***** Extract

Kyle Moyer, Pagenaud’s race strategist, agrees.
“Simon finished every single lap this year,” he says. “The last time that was done was Tony Kanaan [in 2004], and he ran way with that championship. If you sit down and say ‘OK, you’re going to finish every lap, and you’ll be in the top five at 50 percent of your races – I think his average finish was a 5.2 – that would have won the championship in any year, until the last couple of years.
“It’s just that the driver talent is so good, the teams are all so good, there’s only one way you win a championship, and that’s by winning races. And there’s not that much difference between winning and second. It’s 10 points. But at the end of the day, that 10 points is huge now.”
Or 20 points, if you’re at Sonoma. A little over a year ago, Pagenaud dominated in wine country to secure the 2016 championship, but this year he went into the finale as a relative underdog: fourth in the points, 34 markers down on Newgarden. His job was made even more difficult on Saturday, when Newgarden claimed pole while Pagenaud – with a time 0.11s slower – had to settle for third on the grid.
“I’ve been on both sides of the double-points now,” Pagenaud says. “So I can say that when you’re leading, the double-points make things very stressful – but when you’re not leading, it gives you an opportunity.”

**********
***** Stored data

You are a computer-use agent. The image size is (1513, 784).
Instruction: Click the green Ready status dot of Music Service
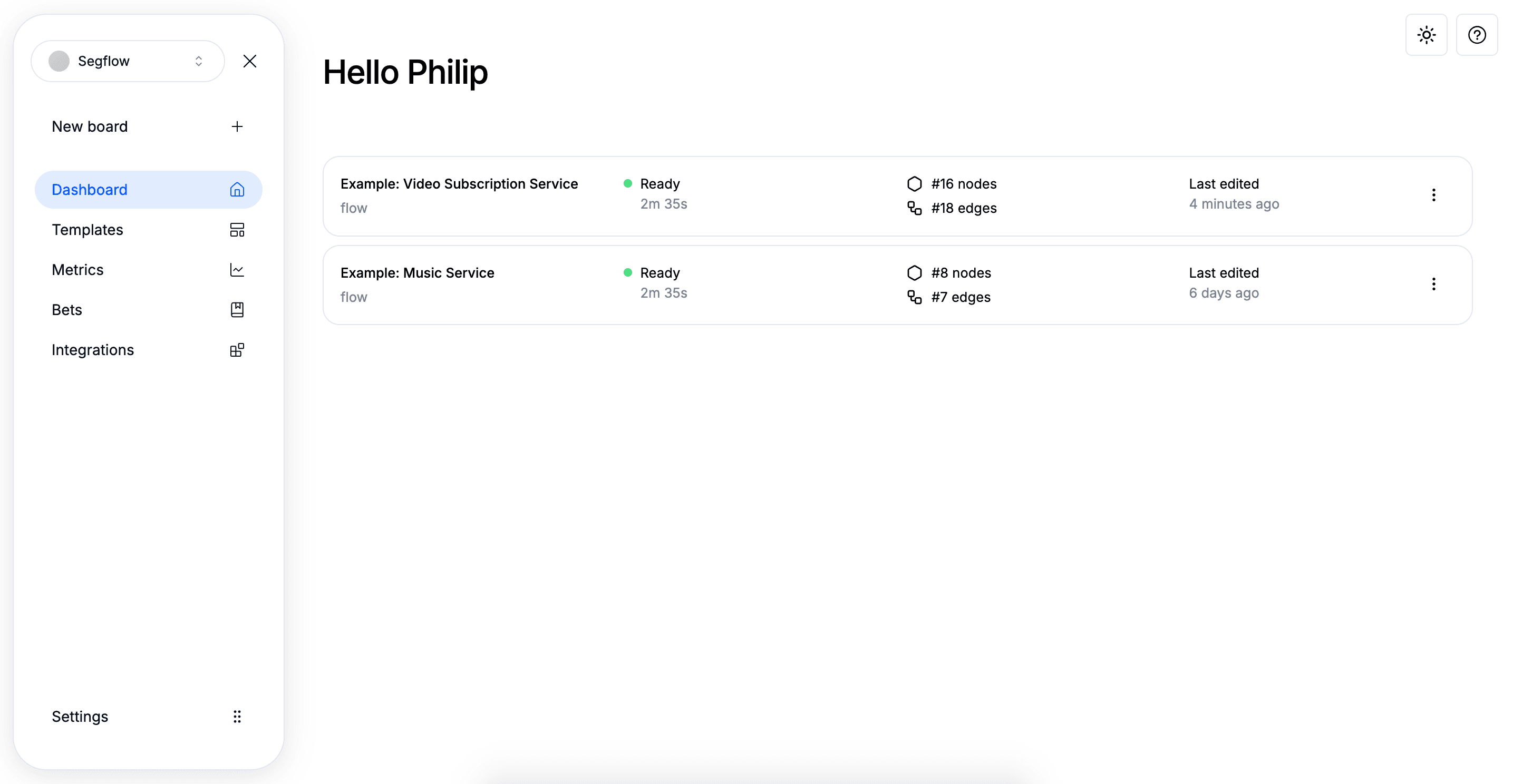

**********

_Exercise requirements_
Quote, word for word, the part of the Pagenaud extract above that opens with the words containing "Kyle Moyer, Pagenaud’s" and closes with "couple of years.".

_Result for this task_
Kyle Moyer, Pagenaud’s race strategist, agrees.
“Simon finished every single lap this year,” he says. “The last time that was done was Tony Kanaan [in 2004], and he ran way with that championship. If you sit down and say ‘OK, you’re going to finish every lap, and you’ll be in the top five at 50 percent of your races – I think his average finish was a 5.2 – that would have won the championship in any year, until the last couple of years.